‘Yes Equality’ family values leaflet is deeply hypocritical

Campaign is using the traditional family to urge people to vote against the traditional family, writes David Quinn

The leaflet of the ‘Yes Equality’ campaign was pushed through my letter box the other day. It is a four page, A4 sized leaflet, entitled ‘Marriage and Family Matter’.

The leaflet shows a picture of an older couple, married for 55 years pleading for people to vote ‘yes’ so same-sex couples can have what they have.

It shows a remarkably hale and hearty looking 90-year-old woman with 14 children, 25 grandchildren and four great-grandchildren asking people to vote ‘yes’.

We see a picture of a married man and woman with their gay son. Two pictures show an extended family. Another one shows sports stars. Only one picture that I could see shows a lesbian couple with two teenage girls they have raised together.

The leaflet is interesting in that it is pitched straight at middle Ireland. But ironically, it is doing this by showing mostly traditional looking families in order to persuade ordinary, traditional-minded Irish people to effectively vote against the traditional family.

Frankly, I don’t like using that term ‘traditional’ at all.

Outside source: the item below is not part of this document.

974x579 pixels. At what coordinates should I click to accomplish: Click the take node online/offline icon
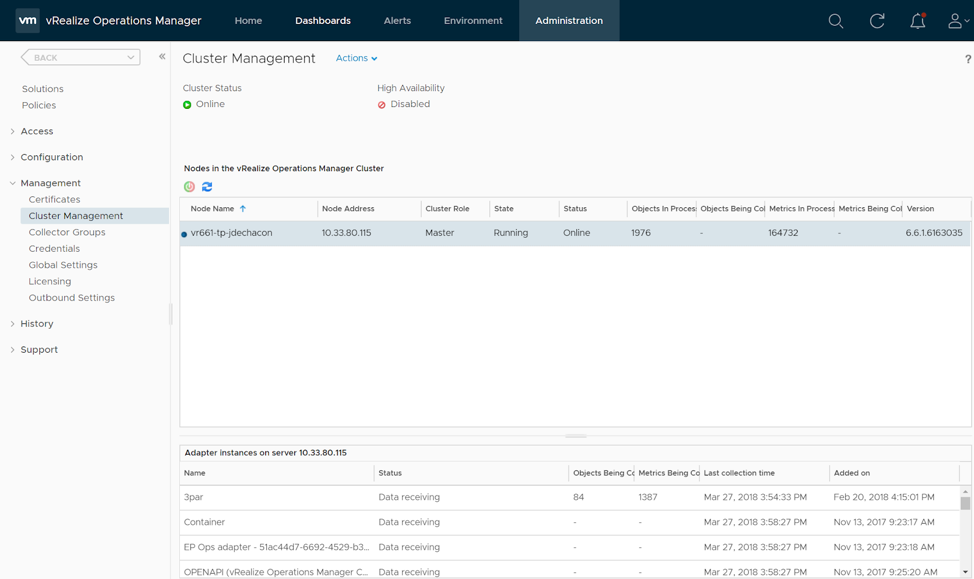[x=189, y=187]
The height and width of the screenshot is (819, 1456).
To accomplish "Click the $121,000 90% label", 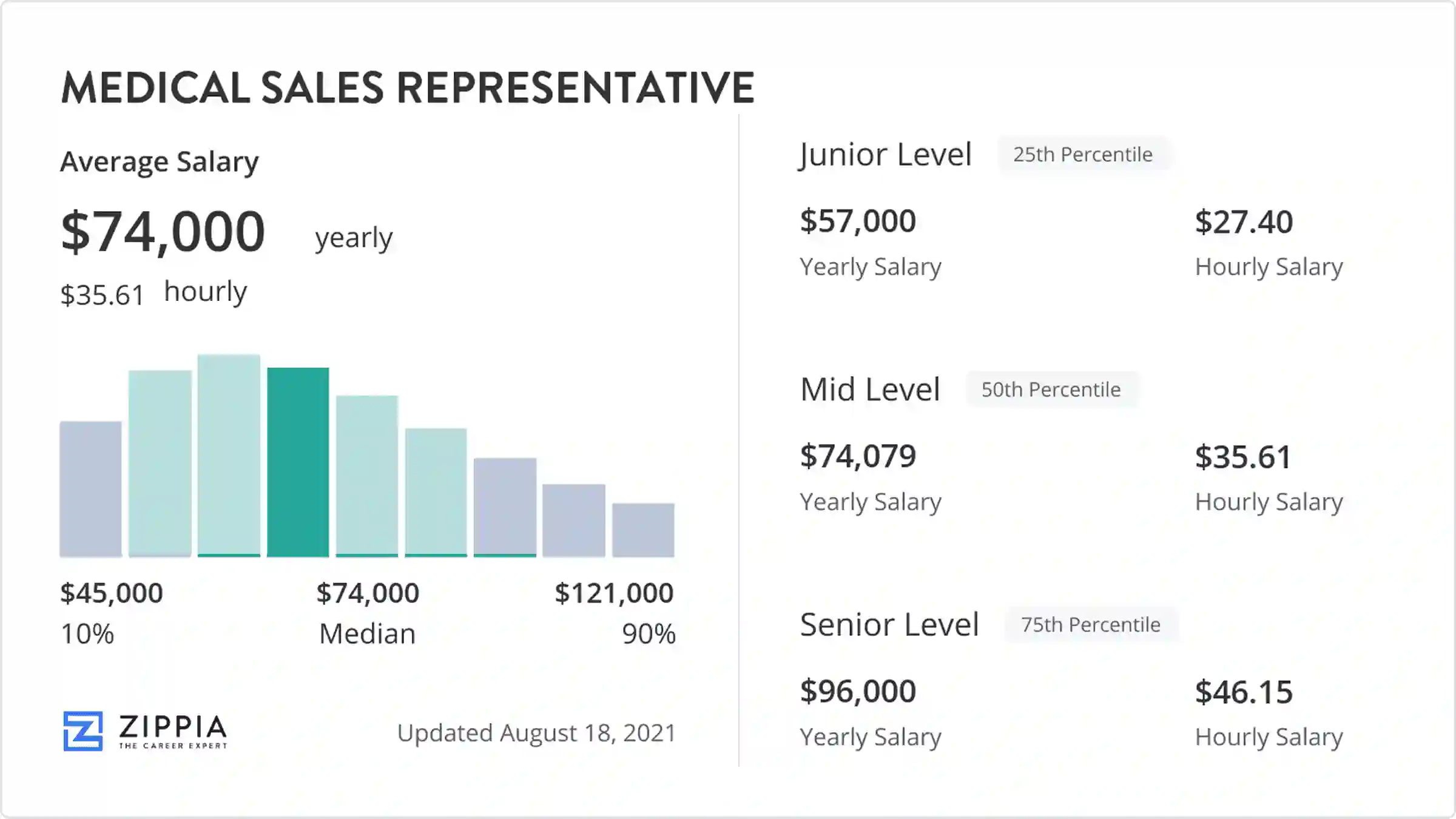I will point(614,593).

It has become too loaded a word. However, by the ‘traditional family’ I simply mean the family of mother, father and child and then the other generations of that same family, including the grandparents all tied together by the bonds of love, but also by the natural ties.

What the ‘yes’ campaign is asking us to reject is the idea that the natural ties, the biological ties, matter very much, and to reject entirely the idea that mothers and fathers matter.

Implications

I wonder to what extent some of the older voters this leaflet is pitched at, and who are thinking of voting ‘yes’ on May 22, fully understand the implications of what the ‘yes’ side are actually asking them to vote for?

Let’s recap what a ‘yes’ vote will mean. What we are being asked to change is Article 41 of the Constitution which is called simply, ‘The Family’. It’s not called ‘marriage’ at all. Marriage is mentioned in Article 41. It says the family is founded on marriage.

Marriage has always been understood as the union of a man and a woman and therefore the family is founded on the union of a man and a woman. This seems like pure common sense, a simple acceptance of the facts of life.

If we change Article 41 as the Government and the ‘yes’ side want, we will be saying the family is equally founded on the union of two men or two women.

Under our law, Article 41 gives a right to not only marry, but to have children. Therefore when two men or two women are allowed to marry they are also given a constitutionally-protected right to have children.

When two men have a child what is missing from the child’s life? The answer is obvious. A mother.

When two women have a child, what is missing from the child’s life? The answer is obvious: a father.

But something else is missing as well. At least one set of biological grandparents will also be missing.

So any grandparents who vote for same-sex marriage are voting at least one set of biological grandparents out of the lives of some children. I doubt very much that too many would vote for same-sex marriage if they knew it meant this.

Of course it will be claimed, rightly, that children can lose a mother or a father through circumstance. They might then also lose contact what their grandparents.

There is a world of difference, however, between losing a parent or grandparent by deliberate design, which is what same-sex marriage will allow, and losing a parent or grandparent by circumstance.

No child, and ultimately, therefore, no family can ever exist without the union of a man and a woman, male and female.

When a lesbian couple have a child, every single time that child can only come into existence with the assistance of a man, even if he is ‘merely’ the provider of sperm.

When a gay couple have a child, every single time that child can only come into existence with the assistance of a woman.

It’s ironic when you think of it. Same-sex couples still need the complementarity of male and female in order to have a child but then they reject the complementarity of male and female when it comes to raising children.

To put it another way, they know no child can exist without a mother and a father, but they reject the notion that a child ought to be raised by a mother and a father. They think having two parents of the same sex is just the same as having opposite sex parents.

A vote for same-sex marriage is a straight-out attack, therefore, on motherhood and fatherhood and on the biological ties.

The biological ties carry on through the generations. A child is related not only to his or her biological parents, but also to his or her biological grandparents.

But advocates of same-sex marriage think the biological ties can be severed without the child suffering in the slightest. They believe there are absolutely no consequences to doing this so long as the child is loved.

This is why it is so hypocritical of ‘Yes Equality’ to basically appeal to the traditional family in its leaflet in order to persuade voters to vote against the traditional family once and for all.

It would have been much more honest of them to show pictures of their real vision of the family, which is of genderless parenting and children deliberately separated from their biological families.